The reason we ate grilled lamb all week was that we were traveling, we were young, and we were poor. My brothers and I were still in sticker shock from London when we arrived in Paris for four days, so we were looking for the cheapest food imaginable. I had been in Paris the year before, so I was in charge of accommodations; my two brothers were there for the first time. I found us an inexpensive but terrific hotel room in the Latin Quarter, tucked away on meandering street with little shops and lots of windows with food you could carry away.

And carry it away we did: greasily delicious, grilled lamb packed into a baguette with French fries.
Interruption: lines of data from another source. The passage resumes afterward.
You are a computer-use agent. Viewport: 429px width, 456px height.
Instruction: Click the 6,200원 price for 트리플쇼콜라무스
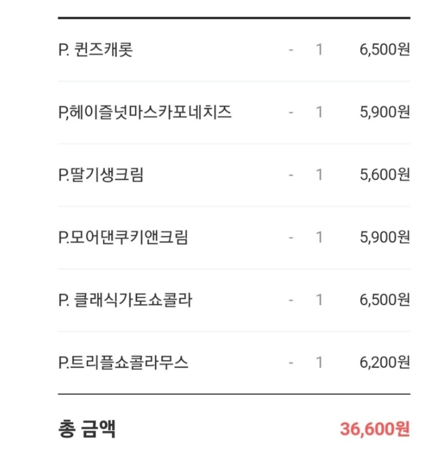pos(384,363)
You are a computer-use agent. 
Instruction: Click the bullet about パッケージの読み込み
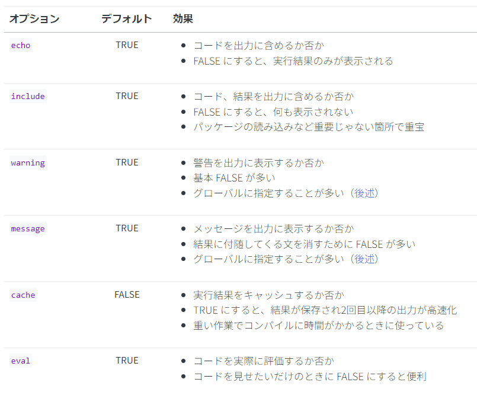point(308,127)
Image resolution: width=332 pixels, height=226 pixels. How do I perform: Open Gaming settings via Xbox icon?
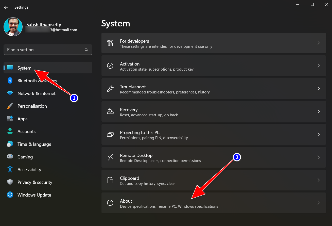click(10, 157)
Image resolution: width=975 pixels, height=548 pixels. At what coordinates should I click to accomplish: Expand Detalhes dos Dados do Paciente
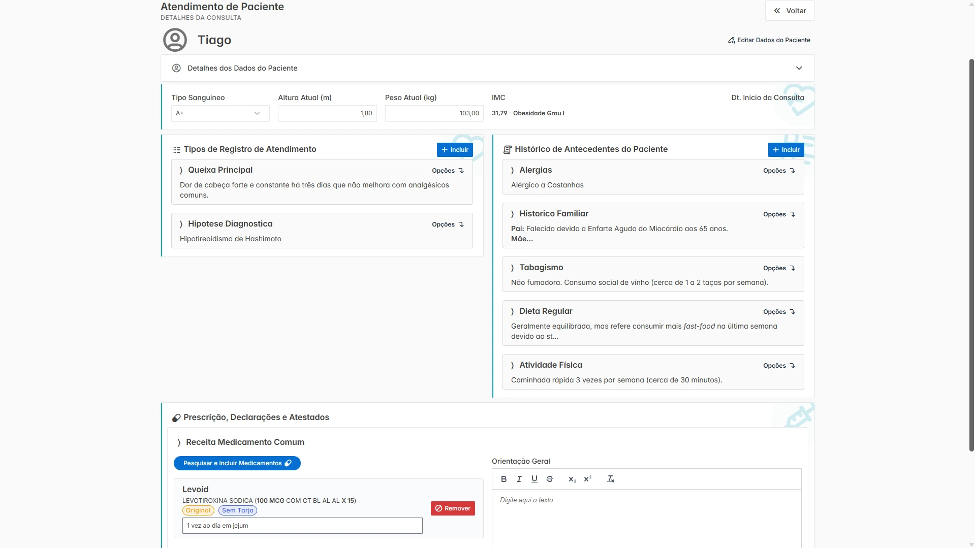[799, 68]
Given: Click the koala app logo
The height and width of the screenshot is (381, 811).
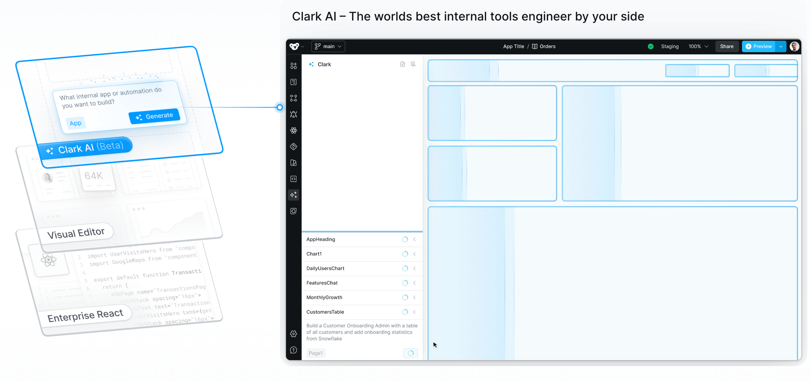Looking at the screenshot, I should 293,46.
We two oldest, just out of college at the time, were so taken with this cheap food that we ate it for lunch and dinner. We’re big boys; sometimes we’d even order a second baguette, even though one was plenty. Our younger brother, Albert, a skinny high school student, quickly tired of the lamb, but skinny people don’t eat that much, and he was spending our mother’s money. My older brother, Simon, and I were spending our own, but more significantly, we were cheap. We stuck to the lamb.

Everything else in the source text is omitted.